224x224 sized images are split into patches where each patch is 16x16. The patches are processed in an identical manner to ViT to obtain input embeddings.
The image is tokenized using a learned image tokenizer via a discrete VAE (dVAE) framework developed in DALL-E. Visual token learning consists of a tokenizer and a decoder.
- Tokenizer maps pixels to discrete latent codes from a vocabulary/visual code-book of size 8192.
- Decoder is trained to reconstruct input image based on visual tokens.
Note that since the latent tokens are discrete, the model training is non-differentiable. This is alleviated using Gumbel-softmax relaxation used in DALL-E.
A sequence of image patches are fed to the transformer, which are linearly projected to obtain patch embeddings. Learnable 1D positional encodings are added to the embeddings. Last layer of the transformer is used as the encoded image patch representations.

Pre-training using MIM

Input image is split into image patches where each patch is tokenized into a visual token. Around 40% of the input patches are masked randomly and replaced with a learnable embedding. The masked patches are inputted into the transformer block and its final layer output is taken as the encoded representation. For each masked position, a softmax classifier is used to predict it’s visual token.

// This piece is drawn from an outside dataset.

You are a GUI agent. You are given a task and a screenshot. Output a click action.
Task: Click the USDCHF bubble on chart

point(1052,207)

The author’s state that their MIM can be viewed as a VAE where the evidence lower bound (ELBO) of recovering original image from its masked version is:
The model is learned in 2 stages -
- First, image tokenizer is obtained using dVAE by minimizing the reconstruction loss (reconstructing from latent code) using a uniform prior.
- Then, MIM pre-training task prior is learned by keeping tokenizer and the decoder fixed.

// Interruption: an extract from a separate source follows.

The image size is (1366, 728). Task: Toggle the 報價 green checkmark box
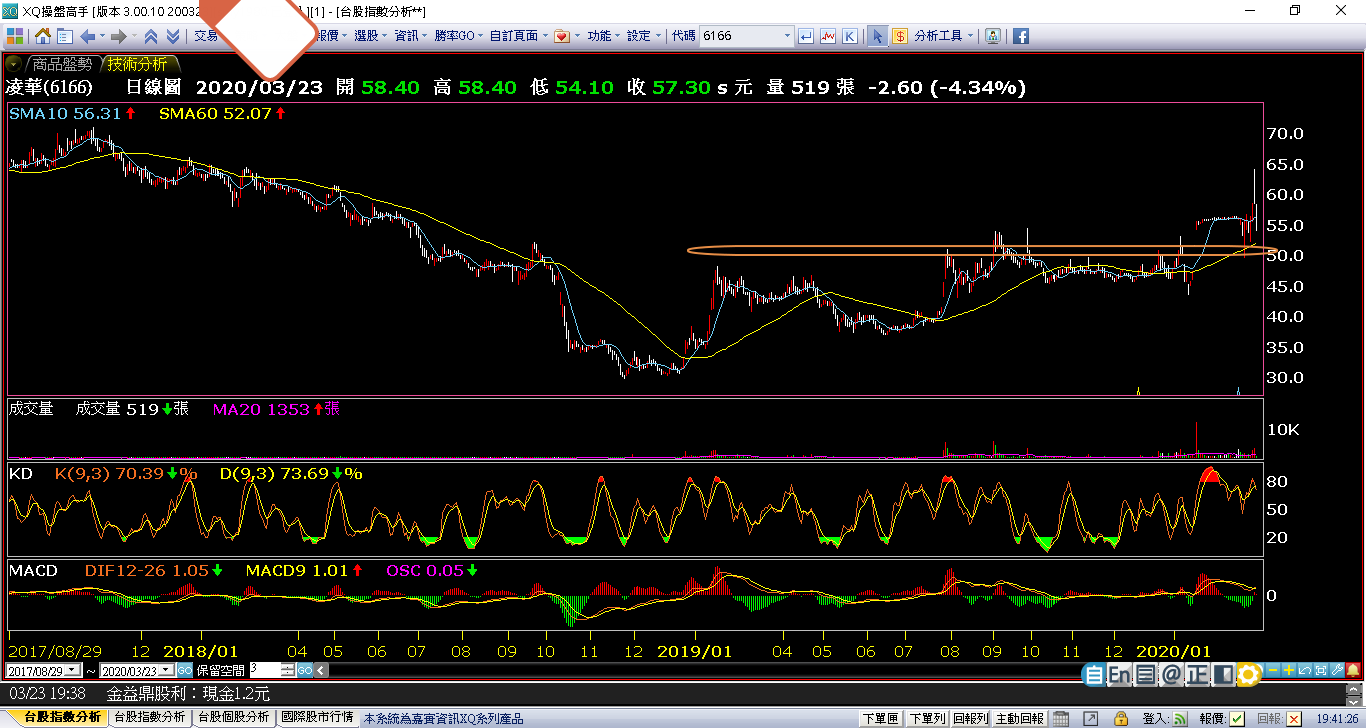[x=1237, y=719]
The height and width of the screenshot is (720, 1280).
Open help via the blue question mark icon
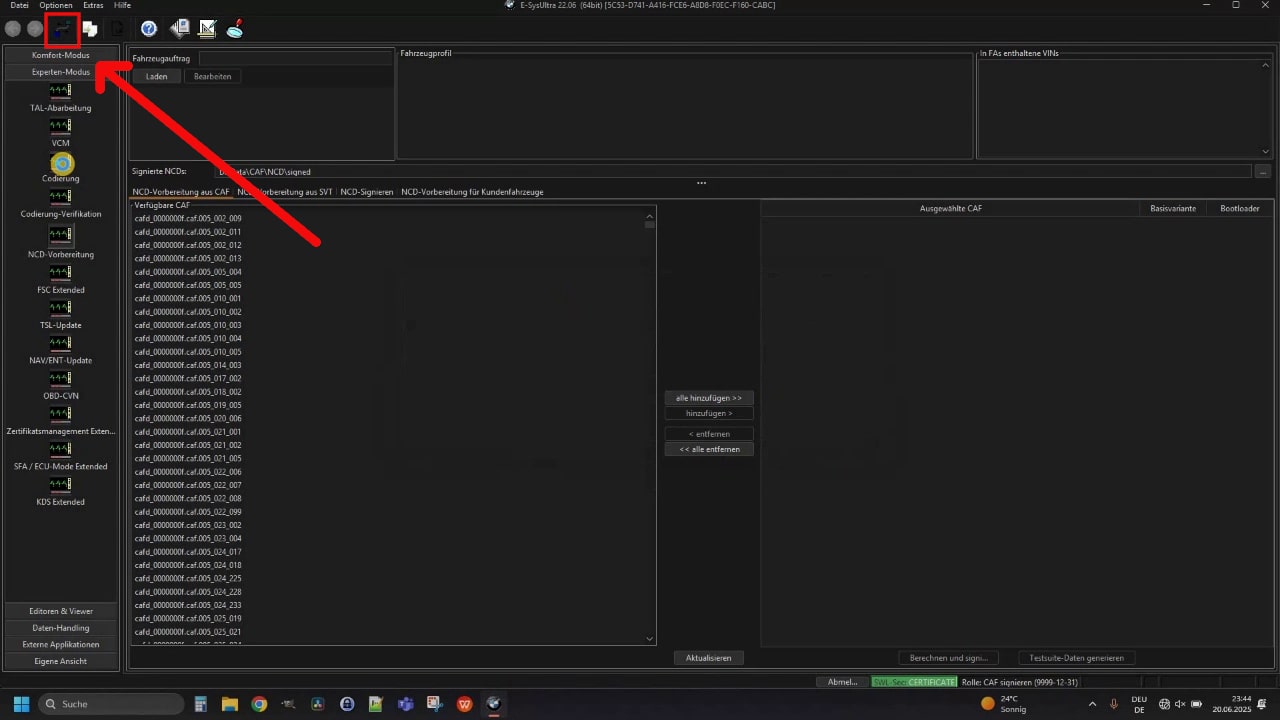point(149,29)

Random resized cropping, horizontal flipping and color jittering techniques are used in their augmentation policy.

Results

After pre-training, a task layer is inserted on the transformer and the parameters are fine-tuned leveraging the common pre-training-then-finetuning paradigm used in SimCLR etc. The downstream tasks employed here are image classification and semantic segmentation.
Image classification - Patch encoded representations are averaged (average pooling) and fed to a softmax classifier. Parameters of BEIT and softmax layers are both updated in fine-tuning.

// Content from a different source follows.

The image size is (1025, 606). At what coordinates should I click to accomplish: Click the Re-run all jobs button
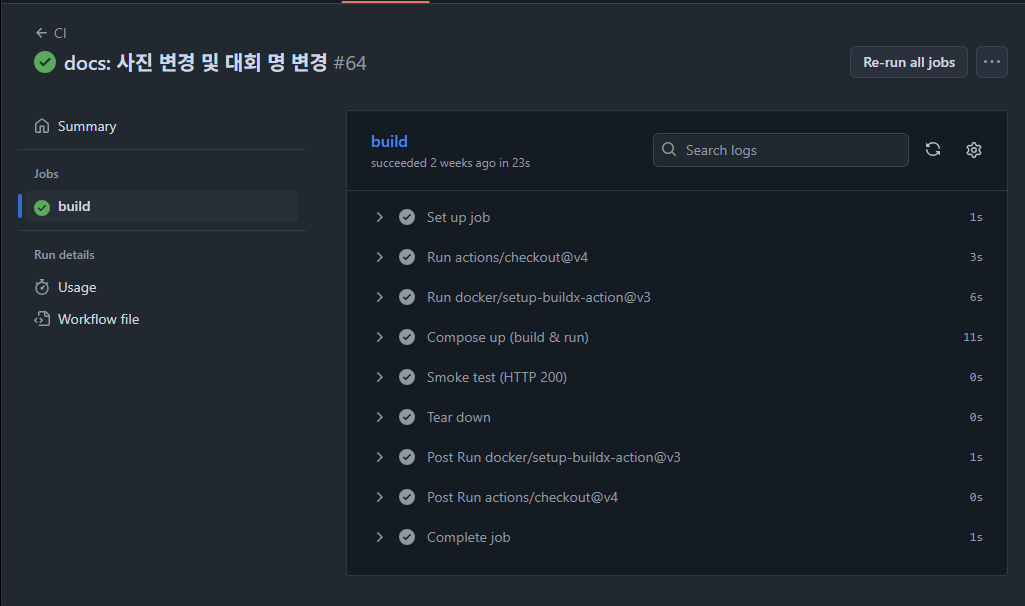tap(908, 62)
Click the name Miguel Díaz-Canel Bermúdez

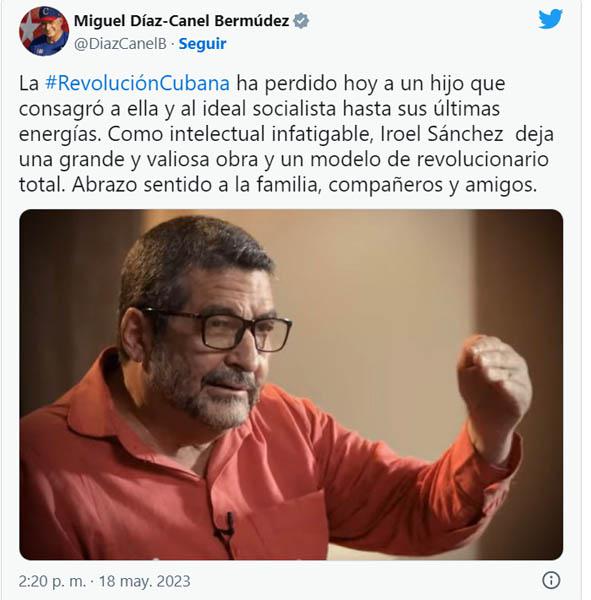(x=181, y=21)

Segmentation - Pre-trained BEIT is used as a backbone encoder and several deconvolution layers are added to form the decoder. The model is fine-tuned end-to-end.
Intermediate finetuning - After pre-training, BEIT can be further trained on data-rich intermediate datasets like ImageNet before finetuning on downstream tasks.
After finetuning the model with 224x224, they additionally finetune the model with 384x384 images for 10 more epochs following the strategy used in DeiT.
The authors observe that BEIT tends to help more for extremely larger models (such as 1B, or 10B), especially when labeled data are insufficient to conduct supervised pre-training for such large models. The paper references Zhai et al. (2021) report that states supervised pre-training of a 1.8B-size vision Transformer requires billions of labeled images.
When the authors modeled the problem as a pixel regression task instead of predicting masked patches, they observe worse results thus concluding that visual token prediction is crucial to BEIT. However, the MAE work in the future contradicts this partially.